__RECORDS FOR THIS EXERCISE__
━━━━━━━━━━━━━━━━━━━━━━━━━━━━━━

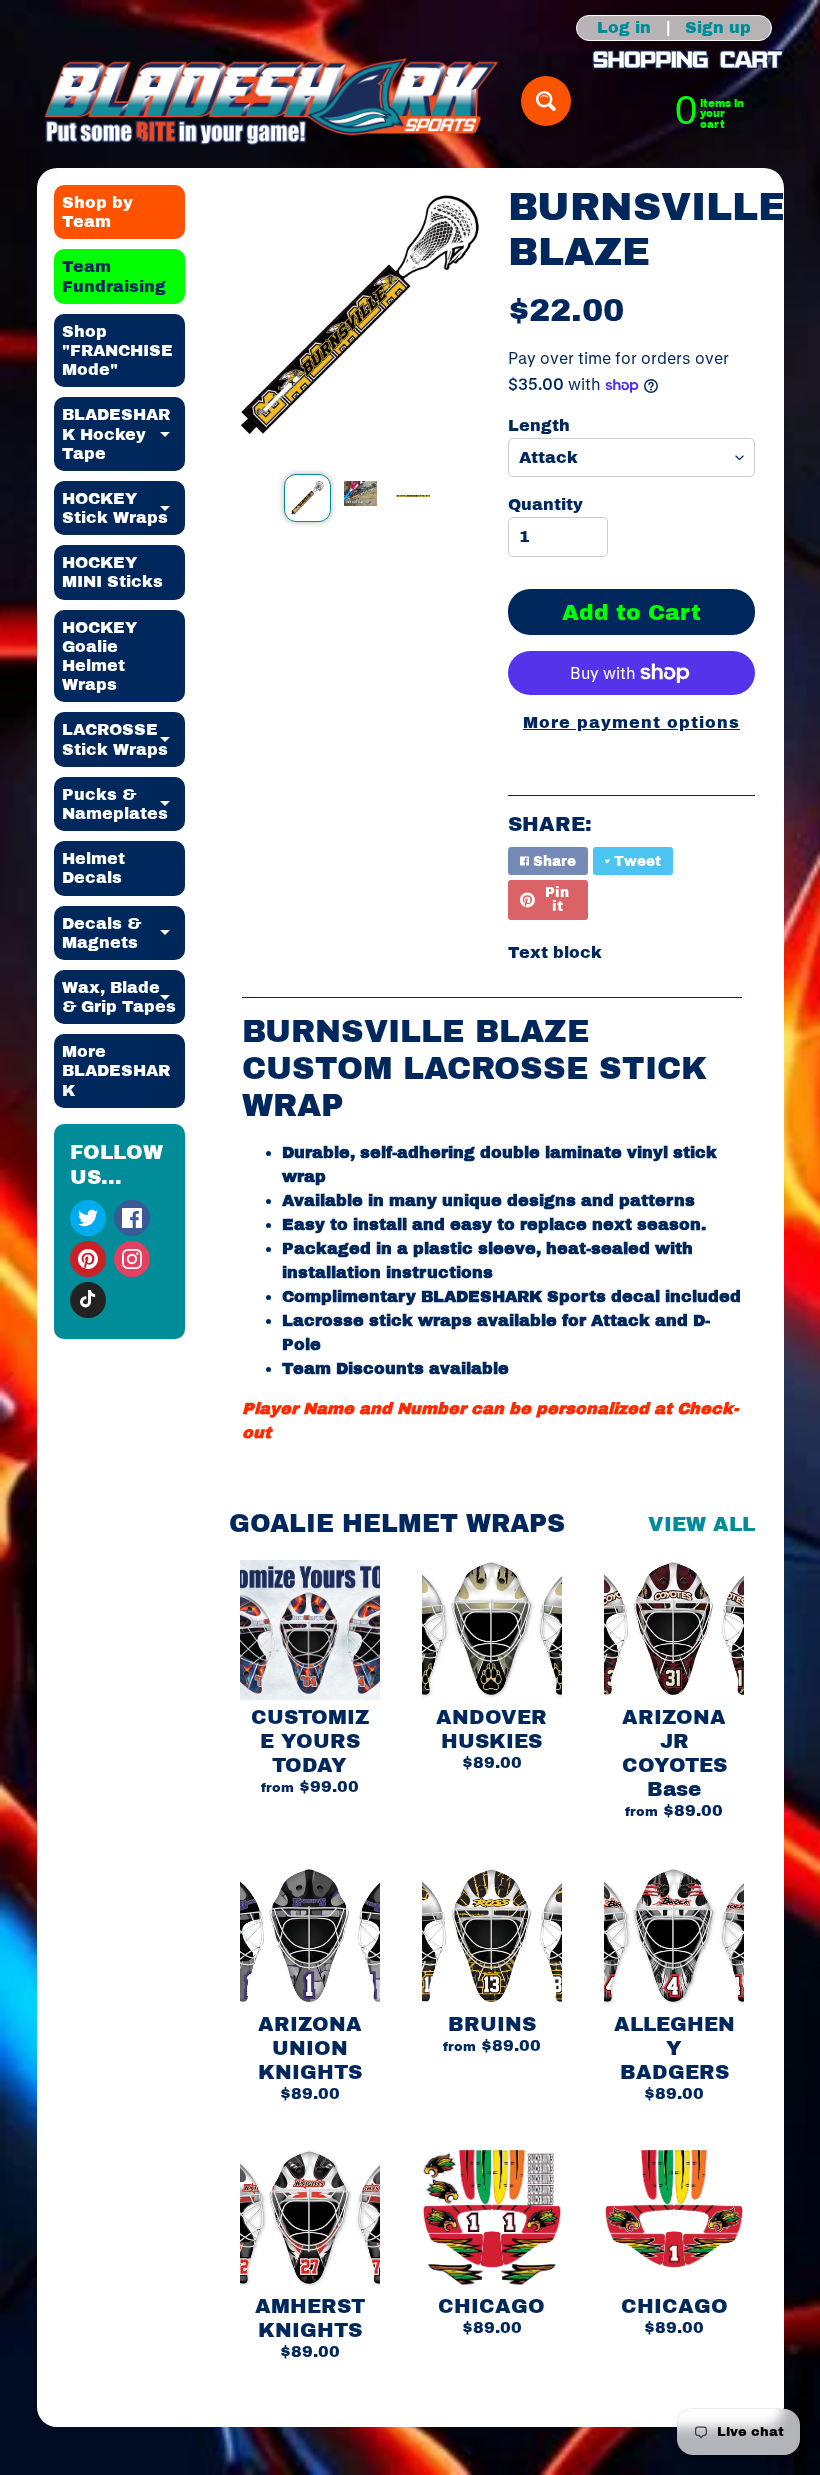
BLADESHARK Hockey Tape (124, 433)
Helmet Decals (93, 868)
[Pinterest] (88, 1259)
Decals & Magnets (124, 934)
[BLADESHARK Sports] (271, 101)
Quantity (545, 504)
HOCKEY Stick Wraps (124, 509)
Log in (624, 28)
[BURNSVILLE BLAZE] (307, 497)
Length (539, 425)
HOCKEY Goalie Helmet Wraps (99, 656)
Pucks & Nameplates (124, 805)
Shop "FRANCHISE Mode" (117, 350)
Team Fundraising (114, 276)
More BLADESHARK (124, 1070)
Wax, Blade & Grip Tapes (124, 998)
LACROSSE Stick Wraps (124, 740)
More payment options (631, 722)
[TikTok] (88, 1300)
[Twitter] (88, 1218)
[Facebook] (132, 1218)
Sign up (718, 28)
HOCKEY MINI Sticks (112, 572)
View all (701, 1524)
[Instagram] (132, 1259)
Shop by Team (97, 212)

━━━━━━━━━━━━━━━━━━━━━━━━━━━━━━

__TASK GOAL__
The line containing "[BLADESHARK Sports] (271, 101)" marks the start. Repeat it and every line after it to the end of the listing above, exactly.

__EXERCISE RESULT__
[BLADESHARK Sports] (271, 101)
Quantity (545, 504)
HOCKEY Stick Wraps (124, 509)
Log in (624, 28)
[BURNSVILLE BLAZE] (307, 497)
Length (539, 425)
HOCKEY Goalie Helmet Wraps (99, 656)
Pucks & Nameplates (124, 805)
Shop "FRANCHISE Mode" (117, 350)
Team Fundraising (114, 276)
More BLADESHARK (124, 1070)
Wax, Blade & Grip Tapes (124, 998)
LACROSSE Stick Wraps (124, 740)
More payment options (631, 722)
[TikTok] (88, 1300)
[Twitter] (88, 1218)
[Facebook] (132, 1218)
Sign up (718, 28)
HOCKEY MINI Sticks (112, 572)
View all (701, 1524)
[Instagram] (132, 1259)
Shop by Team (97, 212)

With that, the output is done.